The previous introductory chapter to this book was rubbish. When I read it back, months after writing it, I decided that it would put me off reading the book, rather than drawing me in. I needed to somehow communicate to the reader what the experience of reading the book was going to be like. From my previous intro, no reader would have been able to guess. I decided that the best way to do this would be to write an account of my childhood experiences that eventually compelled me to write the book.
One month later, the chapter was complete; it became much bigger in scope than I had originally imagined. Writing it was an emotional and cathartic experience, touching on a lot of deep emotional wounds, some of which I believe I had never written about, or even spoken about previously.
My father is long-since dead, so recording my impressions of him did not seem a problem.

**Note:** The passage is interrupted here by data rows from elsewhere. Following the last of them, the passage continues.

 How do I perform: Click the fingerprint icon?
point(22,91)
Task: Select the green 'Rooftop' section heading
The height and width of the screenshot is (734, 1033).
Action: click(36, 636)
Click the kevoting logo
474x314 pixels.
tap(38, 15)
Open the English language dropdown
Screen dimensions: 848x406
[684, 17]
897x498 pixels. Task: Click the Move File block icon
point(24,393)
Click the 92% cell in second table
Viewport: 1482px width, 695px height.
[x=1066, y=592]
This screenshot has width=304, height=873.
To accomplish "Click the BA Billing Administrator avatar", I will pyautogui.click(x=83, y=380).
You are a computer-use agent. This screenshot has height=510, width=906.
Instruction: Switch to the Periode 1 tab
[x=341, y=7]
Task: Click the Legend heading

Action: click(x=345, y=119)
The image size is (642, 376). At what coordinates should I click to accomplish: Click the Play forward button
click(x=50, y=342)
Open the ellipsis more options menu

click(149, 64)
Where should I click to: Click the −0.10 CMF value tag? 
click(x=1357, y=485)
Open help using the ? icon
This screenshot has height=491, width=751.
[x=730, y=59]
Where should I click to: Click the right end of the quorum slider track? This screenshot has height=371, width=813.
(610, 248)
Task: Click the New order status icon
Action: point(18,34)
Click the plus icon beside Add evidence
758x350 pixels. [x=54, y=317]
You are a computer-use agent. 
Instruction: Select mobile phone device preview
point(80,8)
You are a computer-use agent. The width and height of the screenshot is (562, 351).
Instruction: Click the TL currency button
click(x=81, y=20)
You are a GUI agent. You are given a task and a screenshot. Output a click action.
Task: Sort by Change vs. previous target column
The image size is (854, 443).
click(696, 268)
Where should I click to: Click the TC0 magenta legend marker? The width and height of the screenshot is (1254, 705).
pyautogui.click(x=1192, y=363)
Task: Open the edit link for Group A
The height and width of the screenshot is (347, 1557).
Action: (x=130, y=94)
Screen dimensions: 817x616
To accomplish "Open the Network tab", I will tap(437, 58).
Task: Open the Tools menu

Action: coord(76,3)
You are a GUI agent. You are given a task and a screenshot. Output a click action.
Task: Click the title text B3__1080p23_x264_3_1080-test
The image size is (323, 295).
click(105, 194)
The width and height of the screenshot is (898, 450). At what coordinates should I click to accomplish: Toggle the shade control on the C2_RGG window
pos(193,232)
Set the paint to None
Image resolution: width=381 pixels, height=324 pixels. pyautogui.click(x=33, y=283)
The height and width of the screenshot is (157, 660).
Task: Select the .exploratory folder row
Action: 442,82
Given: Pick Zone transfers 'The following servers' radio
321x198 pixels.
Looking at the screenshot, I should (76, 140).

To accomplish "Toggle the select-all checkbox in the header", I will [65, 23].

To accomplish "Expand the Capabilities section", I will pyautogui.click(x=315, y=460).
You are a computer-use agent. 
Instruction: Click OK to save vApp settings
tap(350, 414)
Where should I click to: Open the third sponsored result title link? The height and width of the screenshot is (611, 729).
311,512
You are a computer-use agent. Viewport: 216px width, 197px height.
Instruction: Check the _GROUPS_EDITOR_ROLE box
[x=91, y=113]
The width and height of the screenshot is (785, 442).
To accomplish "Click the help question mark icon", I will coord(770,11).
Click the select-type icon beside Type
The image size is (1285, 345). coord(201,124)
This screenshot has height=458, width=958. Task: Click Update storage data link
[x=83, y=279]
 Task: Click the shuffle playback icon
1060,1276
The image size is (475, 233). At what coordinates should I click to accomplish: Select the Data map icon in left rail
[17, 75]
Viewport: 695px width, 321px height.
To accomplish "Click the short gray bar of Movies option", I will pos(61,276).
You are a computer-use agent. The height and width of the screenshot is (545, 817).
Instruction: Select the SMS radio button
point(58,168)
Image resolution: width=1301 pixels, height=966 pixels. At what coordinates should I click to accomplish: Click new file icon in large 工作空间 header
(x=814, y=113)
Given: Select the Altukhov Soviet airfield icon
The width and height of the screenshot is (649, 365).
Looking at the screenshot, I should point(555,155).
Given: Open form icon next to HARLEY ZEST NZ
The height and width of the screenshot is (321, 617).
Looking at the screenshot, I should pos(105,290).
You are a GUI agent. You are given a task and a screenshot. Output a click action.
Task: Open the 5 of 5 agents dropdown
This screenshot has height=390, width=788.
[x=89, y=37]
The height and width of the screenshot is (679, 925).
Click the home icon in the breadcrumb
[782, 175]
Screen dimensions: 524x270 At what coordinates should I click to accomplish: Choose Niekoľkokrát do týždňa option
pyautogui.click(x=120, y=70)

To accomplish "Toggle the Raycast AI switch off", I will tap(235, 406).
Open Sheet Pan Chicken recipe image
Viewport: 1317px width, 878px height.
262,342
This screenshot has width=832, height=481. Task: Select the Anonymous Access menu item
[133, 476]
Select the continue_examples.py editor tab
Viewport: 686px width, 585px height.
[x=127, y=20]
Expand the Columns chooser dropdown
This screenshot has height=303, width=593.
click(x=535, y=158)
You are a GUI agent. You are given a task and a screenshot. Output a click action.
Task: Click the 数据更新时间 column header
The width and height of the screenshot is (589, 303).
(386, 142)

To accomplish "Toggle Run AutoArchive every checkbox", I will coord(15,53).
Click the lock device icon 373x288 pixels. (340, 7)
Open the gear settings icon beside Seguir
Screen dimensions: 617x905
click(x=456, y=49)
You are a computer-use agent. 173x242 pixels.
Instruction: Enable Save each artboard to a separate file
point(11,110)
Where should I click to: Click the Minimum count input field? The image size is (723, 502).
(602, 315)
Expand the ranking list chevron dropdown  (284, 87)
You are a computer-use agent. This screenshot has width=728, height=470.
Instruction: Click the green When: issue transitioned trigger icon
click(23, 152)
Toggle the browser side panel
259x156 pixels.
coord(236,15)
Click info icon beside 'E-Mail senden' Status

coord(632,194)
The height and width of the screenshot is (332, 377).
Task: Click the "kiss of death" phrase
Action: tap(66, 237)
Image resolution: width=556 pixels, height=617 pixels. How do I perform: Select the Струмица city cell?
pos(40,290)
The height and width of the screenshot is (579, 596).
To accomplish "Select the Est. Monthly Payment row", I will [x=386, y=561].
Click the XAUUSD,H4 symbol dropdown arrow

But my mother is still alive, and my portrayal of her is not greatly sympathetic. I know (her “child-like” character being what it is) that if she were to read this account, she would almost certainly be hurt, offended, outraged, and may possibly never speak to me again (some people might regard that an advantage). She would certainly not be able to recognise herself in the portrayal.
When I was reading back and editing the chapter, I was thinking about all this, and I started to wonder whether I might be exaggerating, whether I was just being too sensitive and that the situations had never been as bad as I now remember.
And here came another of those wonderful incidents of synchronicity that I’ve been noticing more and more over recent years. As I had this chapter open on my word processor, and I was editing it while having all the above doubts running through my mind, my phone (which is right beside my monitor) rang. I picked it up and it was my sister. And, while I was watching my words on the screen, she started telling me about how she had been suffering recently at the hands of mother’s various forms of abuse. She was in tears at several points as we discussed how mother had behaved through our childhood. Her own experience of mother had been very similar to my own. This was the first time we had talked about this. Previously I had always thought that she did not have too bad a time in the family home. Even though we had been fairly close as children, we had never discussed this (perhaps this was due to the “conspiracy of silence” in the family home, as mentioned in the chapter). As she described her experiences then and now, I realized that every word of my text should remain and that, if anything, I was probably understating the case (as writers tend to).
How uncanny that she should phone me to disclose all this at the very moment that I was editing my text and having serious doubts about publishing it.
Sometimes the truth has to be told.
The text is very personal, but I feel that that is the difference between being alive or not; if you’re not going to tell the truth about such injustices, then what’s the point of being alive. To not talk about such things, would be to denigrate the value of your own life. Such talk should not be suppressed.